Le modernisme à son paroxysme qui ne marche pas toujours comme il faut… Dans cette chambre d'hôtel, au
cœur de sa vie traditionnelle, tout va exploser : le moment ne se choisit pas.
Avant cela, Geneviève Bergeron laisse entrapercevoir une histoire de sœur, une grande sœur découverte, puis
perdue à nouveau : c’est là son grand malheur, celui qui l’a bouffe, qui l’a ronge de l’intérieur. C’est souvent
comme ça chez Wajdi Mouawad, c’est aussi pour cela que tout est toujours si prenant, intense : le mal est
souvent ancien, et il faut partir à sa recherche pour essayer de le vaincre. « L’immortalité des moments passés »,
dit-il, c’est celui qui fait mal.
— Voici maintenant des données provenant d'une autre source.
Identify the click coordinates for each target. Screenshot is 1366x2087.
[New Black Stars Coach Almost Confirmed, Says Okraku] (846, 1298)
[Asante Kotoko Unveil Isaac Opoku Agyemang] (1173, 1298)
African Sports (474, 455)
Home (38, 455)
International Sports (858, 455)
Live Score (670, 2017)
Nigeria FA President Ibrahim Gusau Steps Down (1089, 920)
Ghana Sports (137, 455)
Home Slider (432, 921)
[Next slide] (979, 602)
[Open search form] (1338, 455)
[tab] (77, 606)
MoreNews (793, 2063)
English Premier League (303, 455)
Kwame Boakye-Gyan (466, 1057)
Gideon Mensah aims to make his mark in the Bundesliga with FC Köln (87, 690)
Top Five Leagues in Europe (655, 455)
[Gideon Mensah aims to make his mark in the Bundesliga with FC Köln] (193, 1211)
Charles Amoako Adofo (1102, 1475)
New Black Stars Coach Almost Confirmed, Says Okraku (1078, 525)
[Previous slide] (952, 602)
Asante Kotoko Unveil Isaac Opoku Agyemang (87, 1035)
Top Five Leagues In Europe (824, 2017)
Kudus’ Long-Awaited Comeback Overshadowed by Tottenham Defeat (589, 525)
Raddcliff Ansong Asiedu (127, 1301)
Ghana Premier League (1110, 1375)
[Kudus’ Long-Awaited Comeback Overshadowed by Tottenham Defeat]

Se souvenir, et savoir que ça n’éxiste plus.
Cette pièce Sœurs de Mouawad est peut-être moins violente que les précédentes, elle est très drôle par moment,
assez douce à d’autres, mais toujours très juste. L’entrée de Leïla dans l’histoire, une experte en assurance
venue constater les dégâts provoqués par Geneviève dans sa chambre d’hôtel met en lumière la relation avec la
mère, primordiale.
Le dispositif scénique, fait de planches de bois coulissantes qui servent à la fois de panneau à projection que des
murs de la chambre d’hôtel est sobre mais intelligent. Dans le fond, une projection, quasi permanente, de
Gabrielle d’Estrée et une de ses sœurs, tableau qui peut annoncer, selon comment on l'interprète, aussi bien le
bonheur d'une naissance que le malheur d'une mort. Une nouvelle fois, la musique apporte un petit quelque
chose à l’ensemble, une invitation supplémentaire au voyage, à l’échappée. C'est très beau, une nouvelle fois, ce
qu'a créé Wajdi Mouawad. Pas étonnant que son public réponde toujours présent.